Tips for Sewing Log Cabin Blocks
Beth shares tips for piecing the popular, versatile Log Cabin block. Get instructions for an 11" Log Cabin block here.
Hi, I'm Beth and this video is brought to you by Baby Lock. Log Cabin blocks are a classic - simple enough for a beginner, but with endless variations that appeal to more experienced quilters! Today, I'm sharing tips for sewing log cabin blocks so they turn out perfectly!
The success of this design depends on a strong contrast between the fabrics on either side of the diagonal that forms when the "logs" are pieced. Consider this when selecting your fabrics and make sure you're choosing fabrics that are different enough from each other that you'll see the design.
A Log Cabin block is assembled in a numerical sequence, beginning at the center of the block and working in a clockwise direction around the center. If you're cutting your pieces in advance, keep them organized by size so you don't grab the wrong piece!
An accurate quarter inch seam is extremely important when sewing log cabin blocks together. If your seam allowance is off, your block will distort as you add pieces.
Always test your seam allowance before you start. Sew 3 – 1.5" strips together and measure the center strip. It should measure exactly 1". If not, make adjustments until your seam is accurate.
Use a 1/4" Presser Foot. Many sewing machines have the option of attaching a 1/4" presser foot. Use the guide of the foot to stitch accurate seams every time. You can also create your own fabric guide by layering strips of masking tape or moleskin and adhering the layered strips to your machine bed in front of the throat plate.
If you find your machine isn't feeding your strips at the same rate and they are becoming uneven at the end, consider using a walking foot. A walking foot feeds both the top and bottom layer through your machine evenly. Here's the Baby Lock walking foot. For perfect piecing, we've added this optional accessory foot that has a ¼" guide attached.
As you add strips or "logs", press after each one. And be sure to press, not iron, as it's easy to warp the longer strips if you pull on them.
As you add the last few strips, be sure to pin. This will prevent pieces from shifting and keep the block square.

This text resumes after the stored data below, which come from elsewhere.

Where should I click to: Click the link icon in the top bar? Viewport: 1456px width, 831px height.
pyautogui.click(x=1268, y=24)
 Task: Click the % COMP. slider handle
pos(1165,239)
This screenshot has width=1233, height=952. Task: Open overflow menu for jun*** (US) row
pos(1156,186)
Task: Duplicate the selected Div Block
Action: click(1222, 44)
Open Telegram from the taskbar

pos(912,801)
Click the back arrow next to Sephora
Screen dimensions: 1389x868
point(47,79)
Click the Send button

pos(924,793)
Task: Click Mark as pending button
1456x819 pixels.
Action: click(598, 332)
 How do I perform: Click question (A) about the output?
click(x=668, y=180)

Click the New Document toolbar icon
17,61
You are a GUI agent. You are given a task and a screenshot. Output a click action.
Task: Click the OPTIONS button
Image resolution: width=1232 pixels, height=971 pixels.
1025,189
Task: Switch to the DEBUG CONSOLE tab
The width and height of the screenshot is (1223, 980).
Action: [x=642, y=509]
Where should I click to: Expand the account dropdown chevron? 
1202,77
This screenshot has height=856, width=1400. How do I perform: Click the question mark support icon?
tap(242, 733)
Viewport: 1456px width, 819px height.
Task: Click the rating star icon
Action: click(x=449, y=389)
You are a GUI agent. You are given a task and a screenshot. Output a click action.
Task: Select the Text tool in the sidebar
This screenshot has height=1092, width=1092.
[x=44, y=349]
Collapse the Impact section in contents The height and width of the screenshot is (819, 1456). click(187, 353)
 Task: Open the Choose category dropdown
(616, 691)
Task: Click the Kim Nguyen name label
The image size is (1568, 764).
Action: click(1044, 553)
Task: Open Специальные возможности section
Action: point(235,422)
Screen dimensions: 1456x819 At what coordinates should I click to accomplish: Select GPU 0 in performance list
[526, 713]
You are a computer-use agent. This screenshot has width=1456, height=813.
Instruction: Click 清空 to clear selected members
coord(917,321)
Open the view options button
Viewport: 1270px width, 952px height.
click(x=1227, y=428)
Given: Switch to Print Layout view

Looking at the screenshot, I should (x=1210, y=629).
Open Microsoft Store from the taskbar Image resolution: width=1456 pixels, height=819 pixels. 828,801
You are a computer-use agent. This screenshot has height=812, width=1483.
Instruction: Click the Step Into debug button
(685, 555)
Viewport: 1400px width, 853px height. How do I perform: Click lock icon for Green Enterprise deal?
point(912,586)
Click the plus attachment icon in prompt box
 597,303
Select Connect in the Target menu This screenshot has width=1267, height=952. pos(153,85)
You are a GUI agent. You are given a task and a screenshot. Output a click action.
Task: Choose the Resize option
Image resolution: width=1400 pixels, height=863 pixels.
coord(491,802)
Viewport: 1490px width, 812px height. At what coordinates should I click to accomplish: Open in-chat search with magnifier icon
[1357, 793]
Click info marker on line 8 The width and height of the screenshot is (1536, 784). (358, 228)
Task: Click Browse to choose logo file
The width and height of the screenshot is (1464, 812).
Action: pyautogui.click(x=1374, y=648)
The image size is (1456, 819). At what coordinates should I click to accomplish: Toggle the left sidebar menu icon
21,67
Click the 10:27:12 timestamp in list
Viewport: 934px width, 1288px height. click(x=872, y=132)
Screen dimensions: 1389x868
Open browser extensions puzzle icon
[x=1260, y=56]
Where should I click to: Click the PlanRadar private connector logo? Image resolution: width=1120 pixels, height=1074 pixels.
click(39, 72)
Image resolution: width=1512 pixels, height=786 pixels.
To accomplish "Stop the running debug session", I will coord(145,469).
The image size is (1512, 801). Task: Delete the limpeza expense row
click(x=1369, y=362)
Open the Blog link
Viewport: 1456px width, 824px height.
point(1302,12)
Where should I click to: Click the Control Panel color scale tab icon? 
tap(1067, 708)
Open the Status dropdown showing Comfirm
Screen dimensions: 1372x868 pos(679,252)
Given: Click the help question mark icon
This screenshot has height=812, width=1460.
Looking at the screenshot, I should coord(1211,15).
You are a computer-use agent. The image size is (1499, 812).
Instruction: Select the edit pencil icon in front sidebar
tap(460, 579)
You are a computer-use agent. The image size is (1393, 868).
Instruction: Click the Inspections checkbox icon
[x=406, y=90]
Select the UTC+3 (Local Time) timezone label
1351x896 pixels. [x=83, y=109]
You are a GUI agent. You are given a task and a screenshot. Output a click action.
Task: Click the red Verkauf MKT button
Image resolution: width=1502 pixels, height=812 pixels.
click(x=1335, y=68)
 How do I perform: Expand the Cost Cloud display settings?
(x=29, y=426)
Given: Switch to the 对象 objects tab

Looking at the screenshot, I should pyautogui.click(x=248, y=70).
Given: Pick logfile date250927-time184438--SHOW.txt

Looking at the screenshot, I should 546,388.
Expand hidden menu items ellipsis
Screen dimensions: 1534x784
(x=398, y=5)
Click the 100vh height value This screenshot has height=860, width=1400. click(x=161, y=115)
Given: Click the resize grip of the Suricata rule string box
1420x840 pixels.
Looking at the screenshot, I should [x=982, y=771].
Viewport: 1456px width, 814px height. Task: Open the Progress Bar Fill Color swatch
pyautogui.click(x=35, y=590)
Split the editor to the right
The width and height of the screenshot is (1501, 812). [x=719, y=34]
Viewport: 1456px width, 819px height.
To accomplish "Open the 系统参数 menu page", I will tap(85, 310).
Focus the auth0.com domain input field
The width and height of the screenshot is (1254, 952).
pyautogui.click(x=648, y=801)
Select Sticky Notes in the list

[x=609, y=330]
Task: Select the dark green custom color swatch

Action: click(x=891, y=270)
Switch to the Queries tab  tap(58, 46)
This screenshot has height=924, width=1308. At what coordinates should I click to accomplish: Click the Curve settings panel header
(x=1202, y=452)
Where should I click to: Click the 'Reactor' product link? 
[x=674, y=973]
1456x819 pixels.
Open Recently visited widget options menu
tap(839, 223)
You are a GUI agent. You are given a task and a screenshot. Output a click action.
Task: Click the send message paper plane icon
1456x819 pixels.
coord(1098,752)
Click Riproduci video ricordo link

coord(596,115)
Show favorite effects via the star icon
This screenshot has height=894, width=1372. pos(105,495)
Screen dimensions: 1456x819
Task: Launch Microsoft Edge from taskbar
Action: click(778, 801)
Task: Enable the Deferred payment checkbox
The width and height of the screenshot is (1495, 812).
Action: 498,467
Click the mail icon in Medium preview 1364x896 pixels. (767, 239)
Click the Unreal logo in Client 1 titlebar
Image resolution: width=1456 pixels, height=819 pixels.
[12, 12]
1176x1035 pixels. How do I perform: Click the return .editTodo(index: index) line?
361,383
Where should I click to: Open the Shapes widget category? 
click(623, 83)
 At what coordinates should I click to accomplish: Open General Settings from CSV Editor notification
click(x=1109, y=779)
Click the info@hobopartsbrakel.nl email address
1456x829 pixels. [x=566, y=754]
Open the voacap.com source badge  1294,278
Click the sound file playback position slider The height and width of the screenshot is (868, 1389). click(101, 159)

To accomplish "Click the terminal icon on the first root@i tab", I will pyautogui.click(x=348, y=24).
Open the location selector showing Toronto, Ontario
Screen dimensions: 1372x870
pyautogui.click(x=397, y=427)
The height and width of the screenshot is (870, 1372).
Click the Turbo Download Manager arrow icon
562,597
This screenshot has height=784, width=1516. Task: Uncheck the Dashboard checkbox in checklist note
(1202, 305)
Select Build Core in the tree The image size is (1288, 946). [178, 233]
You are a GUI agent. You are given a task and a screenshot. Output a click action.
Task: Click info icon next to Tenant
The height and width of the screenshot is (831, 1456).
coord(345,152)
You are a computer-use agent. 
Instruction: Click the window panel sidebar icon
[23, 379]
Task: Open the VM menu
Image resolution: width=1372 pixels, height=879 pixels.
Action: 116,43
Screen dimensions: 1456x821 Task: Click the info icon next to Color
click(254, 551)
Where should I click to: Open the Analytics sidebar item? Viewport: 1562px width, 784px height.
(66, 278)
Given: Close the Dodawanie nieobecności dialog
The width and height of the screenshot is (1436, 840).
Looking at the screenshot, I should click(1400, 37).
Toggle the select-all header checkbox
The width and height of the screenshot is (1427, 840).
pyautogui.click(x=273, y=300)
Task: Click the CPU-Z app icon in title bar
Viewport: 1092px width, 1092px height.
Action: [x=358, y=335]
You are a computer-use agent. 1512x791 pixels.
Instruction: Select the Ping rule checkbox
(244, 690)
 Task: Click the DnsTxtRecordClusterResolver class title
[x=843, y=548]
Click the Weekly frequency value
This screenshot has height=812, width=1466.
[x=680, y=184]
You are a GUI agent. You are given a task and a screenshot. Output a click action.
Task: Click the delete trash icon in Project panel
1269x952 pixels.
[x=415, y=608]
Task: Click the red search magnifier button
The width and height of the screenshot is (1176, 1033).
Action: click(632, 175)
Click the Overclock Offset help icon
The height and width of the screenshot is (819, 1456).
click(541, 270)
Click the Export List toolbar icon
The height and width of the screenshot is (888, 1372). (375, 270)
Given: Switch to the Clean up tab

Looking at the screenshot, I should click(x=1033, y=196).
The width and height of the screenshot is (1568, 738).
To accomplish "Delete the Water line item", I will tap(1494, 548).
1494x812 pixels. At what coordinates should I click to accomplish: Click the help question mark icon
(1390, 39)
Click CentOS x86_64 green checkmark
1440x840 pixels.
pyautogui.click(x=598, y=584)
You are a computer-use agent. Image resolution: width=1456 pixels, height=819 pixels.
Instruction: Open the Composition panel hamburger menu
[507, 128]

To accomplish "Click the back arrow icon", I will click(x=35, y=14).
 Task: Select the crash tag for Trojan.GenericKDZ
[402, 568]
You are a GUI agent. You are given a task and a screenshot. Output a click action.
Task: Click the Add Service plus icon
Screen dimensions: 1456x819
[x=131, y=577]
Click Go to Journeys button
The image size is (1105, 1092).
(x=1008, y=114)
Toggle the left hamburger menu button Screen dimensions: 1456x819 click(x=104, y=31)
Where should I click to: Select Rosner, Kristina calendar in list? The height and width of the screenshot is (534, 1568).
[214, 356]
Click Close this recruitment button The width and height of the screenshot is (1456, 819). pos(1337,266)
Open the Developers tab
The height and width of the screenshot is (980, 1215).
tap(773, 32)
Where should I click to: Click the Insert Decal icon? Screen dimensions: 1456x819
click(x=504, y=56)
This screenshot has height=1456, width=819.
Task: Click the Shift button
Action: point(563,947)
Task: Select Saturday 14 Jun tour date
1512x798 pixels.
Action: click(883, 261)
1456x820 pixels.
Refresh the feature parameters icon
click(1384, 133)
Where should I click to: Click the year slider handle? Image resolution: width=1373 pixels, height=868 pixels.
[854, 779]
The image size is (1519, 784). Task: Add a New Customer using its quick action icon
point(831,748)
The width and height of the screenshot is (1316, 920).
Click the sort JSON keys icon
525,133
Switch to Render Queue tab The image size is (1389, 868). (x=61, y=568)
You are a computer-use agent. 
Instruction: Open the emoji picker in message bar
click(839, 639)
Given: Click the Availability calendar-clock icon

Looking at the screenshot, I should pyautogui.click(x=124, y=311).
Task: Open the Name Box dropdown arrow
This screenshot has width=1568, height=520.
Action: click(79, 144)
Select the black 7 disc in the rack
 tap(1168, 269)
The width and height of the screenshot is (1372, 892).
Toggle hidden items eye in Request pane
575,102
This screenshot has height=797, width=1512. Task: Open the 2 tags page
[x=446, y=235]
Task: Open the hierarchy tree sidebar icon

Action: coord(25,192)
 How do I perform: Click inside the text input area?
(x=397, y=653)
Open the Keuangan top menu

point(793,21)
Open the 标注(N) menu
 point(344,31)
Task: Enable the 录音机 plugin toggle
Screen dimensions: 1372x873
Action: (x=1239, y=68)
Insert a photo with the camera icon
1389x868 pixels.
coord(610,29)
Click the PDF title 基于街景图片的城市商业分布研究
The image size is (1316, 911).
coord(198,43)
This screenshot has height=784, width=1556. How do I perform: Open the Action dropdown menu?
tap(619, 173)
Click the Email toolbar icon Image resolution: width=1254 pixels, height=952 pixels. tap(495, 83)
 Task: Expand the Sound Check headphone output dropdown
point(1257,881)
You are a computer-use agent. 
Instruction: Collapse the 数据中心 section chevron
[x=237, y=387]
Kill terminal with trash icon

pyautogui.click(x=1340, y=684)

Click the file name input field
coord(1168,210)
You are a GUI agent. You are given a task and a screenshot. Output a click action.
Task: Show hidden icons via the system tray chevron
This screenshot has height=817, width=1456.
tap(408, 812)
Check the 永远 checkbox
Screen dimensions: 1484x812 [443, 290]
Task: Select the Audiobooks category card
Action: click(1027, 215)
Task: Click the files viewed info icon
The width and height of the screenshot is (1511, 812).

If you've tried all of the previous tips and you're still struggling, you can foundation piece the blocks. Foundation piecing is one of the easiest ways to make sure your seams are consistent, accurate, and they form perfect 90 degree angles. You can find these in a variety of sizes.
Log cabin blocks are found in many quilt patterns, from traditional to modern! Master these techniques and you'll be stitching perfect log cabin blocks every time!